The snail's pace damages the image of the entire force where it matters most - in the community.

Poor excuses

When Sgt. Sess planted the evidence, he was by no means an inexperienced rookie. In 1984, he was an 11-year veteran.

The sergeant recounted this highly illegal and immensely stupid act on April 19. Yet, he stayed on the job until Monday - nearly a month later - until he was suspended without pay.

Between April 19 and Monday, he took some vacation days and spent a brief stint - three or four days - on the street, working his beat. Police Chief Michael Snowden has tried to explain why Sgt. Sess was kept on the job. The incident happened years ago. He admitted doing it. There was no other evidence, no smoking gun. At least not yet.

I don't buy that explanation. I think it's just bad judgment. This is the era when cops are being told to get out of their cars, walk the beat and get to know the neighborhood. If you want the community's trust and cooperation, no police officer, regardless of rank, can ignore what it looks like to the people on the street when a cop goes bad.
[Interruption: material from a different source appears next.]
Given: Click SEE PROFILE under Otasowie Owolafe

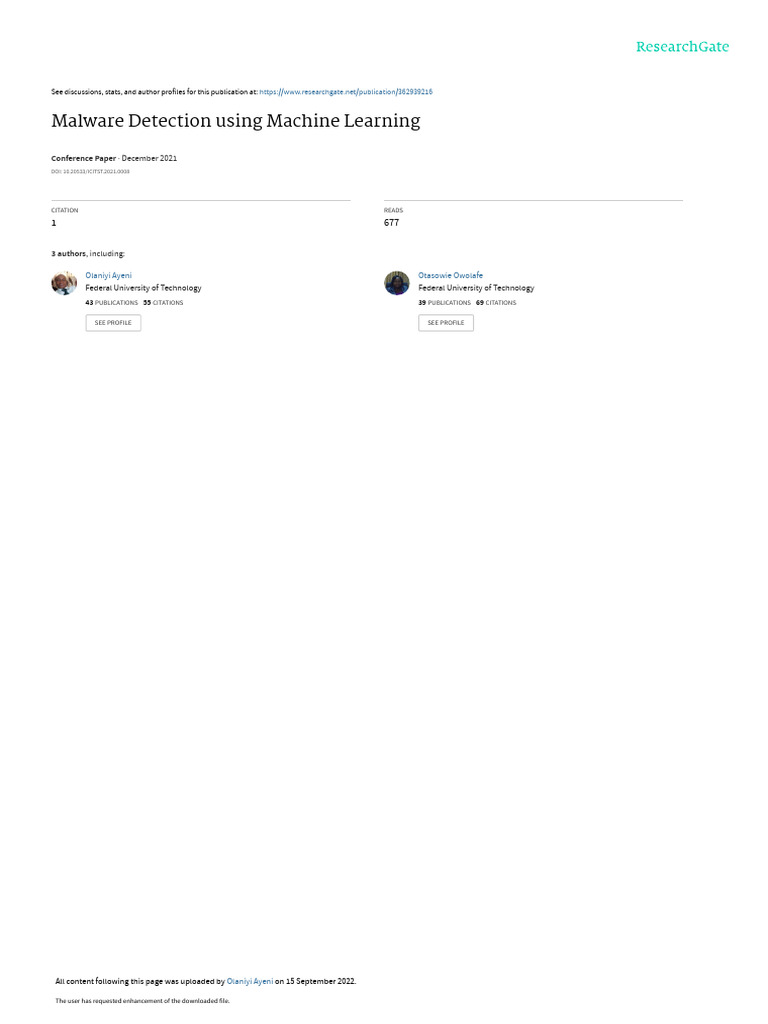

Sgt. Sess fessed up to planting evidence just before he took a polygraph test. (He also let it be known that he smoked a bit of pot on a fishing trip in 1979 or 1980.)

He was being tested because he was up for a transfer. He wanted to move to the Regional Enforcement Narcotics Unit. That's RENU. The narc squad. He was not going to get a promotion or a raise in pay.

I have never seen the job description for a RENU agent. But I would bet that planting evidence and smoking dope are not on the list. Sgt. Sess has a Saturday date with Safety Director Kent Ryan. They will go over the charges of neglect of duty, failure of good behavior and ethics code violations.

The safety director could recommend that Sgt. Sess be fired. He should have been fired weeks ago.

Bad example

The delay in dealing with Sgt. Sess sends a terrible, cynical message to the community.

It suggests a double standard. It says cops aren't accountable. It implies they protect their own. It says the laws do not apply to them the way they do to you and me. It says Mark Fuhrman is not alone.

Bottom line: It rocks your faith in the men and women in blue. Worse, this is the eighth instance in the past year in which a Cincinnati police officer has been accused of acting like someone who should be wearing handcuffs.

There were the cops who fixed traffic tickets for sex. The cop who was a stalker. The cop who stole drugs. The cops who tried to cover up a traffic accident.

Now, there's the cop who planted evidence.

This gives credibility to those in the community who feel that instead of having just a few bad apples, the entire police force is incompetent, biased or crooked.

To change these feelings, the cops must make sure they police themselves as vigorously as they police the rest of the community. If they do, they'll go a long way toward earning the trust and respect they deserve.